En prenant en considération les circonstances politiques dans lequel se préparait et se déroulait le Concile, on ne peut ne pas constater que c’est dans le sens des intérêts américains que s’opère le tournant qu’il amorce. Dans ce cadre, les idées de réforme, de conciliation ou de dialogue interreligieux ne jouent qu’un rôle secondaire. Leur effet n’a qu’autant de poids qu’il correspond aux intérêts politiques américains qui l’utilisent systématiquement à des fins de propagande. L’église catholique peine d’en profiter. Les dogmes et les rites font toujours obstacle, surtout quand il s’agit de la mise en place du dialogue interreligieux. Celui-ci s’opère soit au sein des hautes sphères de la hiérarchie ou de celles du monde académique. D’habitude, lors de ces rencontres bien orchestrées, dont le commun des mortels est pratiquement exclu, les sujets pouvant provoquer des controverses sont contournés. Chaque partie confessionnelle expose son point de vue, mais ne cherche pas à discerner les similitudes ni à élever le débat au niveau philosophique qui se réfèrerait aux mythes et aux dogmes comme aux métaphores permettant ainsi la communication mutuelle. Le dialogue devient ainsi un enchaînement de monologues juxtaposés. On parle, certes, mais on reste cloitré dans les doctrines de sa propre communauté confessionnelle. Nul ne veut prendre le risque de perdre l’identité religieuse collective. Ainsi, faute d’esprits libres, libérés des dogmes et ouverts à l’échange des arguments spirituels, le dialogue ne reste qu’une chimère. Mais peut-être était-ce voulu exprès afin de mettre en place des communautés parallèles reposant sur des identités collectives antagonistes au lieu de l’établissement d’une société humaine, éclairée, solidaire, progressive et compacte ? La réponse devrait être recherchée au niveau des élites qui gèrent le destin du monde. Mais ceux-ci doivent être recherchés en dehors du Vatican, notamment de l’autre côté de l’Océan Atlantique…

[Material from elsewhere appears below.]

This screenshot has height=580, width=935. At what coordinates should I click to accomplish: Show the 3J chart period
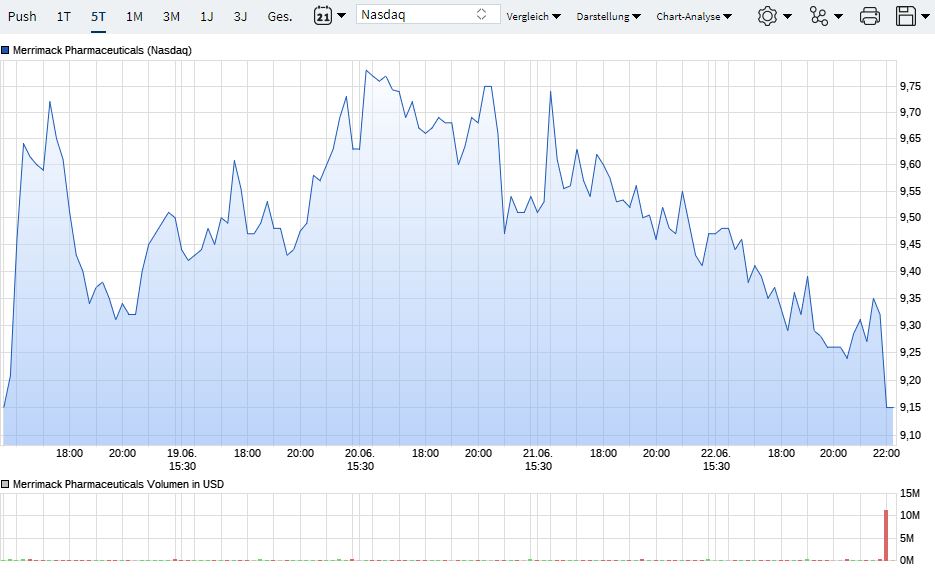240,16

Or, Claire Maligot n’était pas allé si loin. Ceci est à regretter car une approche critique des facteurs politiques dans l’histoire d’un tournant historique que représentait le Second concile du Vatican aurait certainement pu donner à son travail plus de consistance. Certes, la belle image du Concile pourrait être ternie et celle concernant l’activité des organisations religieuses non-chrétiennes aussi, car ce n’étaient pas eux mais les États-Unis qui menaient la dance. L’œcuménisme pourrait se voir dégradé au niveau d’une leurre et le dialogue interreligieux de celui d’un bluff. Mais tout ceci ne minimiserait pas l’importance de cet événement comme un tournant majeur dans l’histoire du XXème siècle. Claire Maligot l’a apprécié à juste titre et sa thèse devient incontournable pour toute recherche ultérieure dans le domaine de l’histoire du Concile et des relations interreligieuses.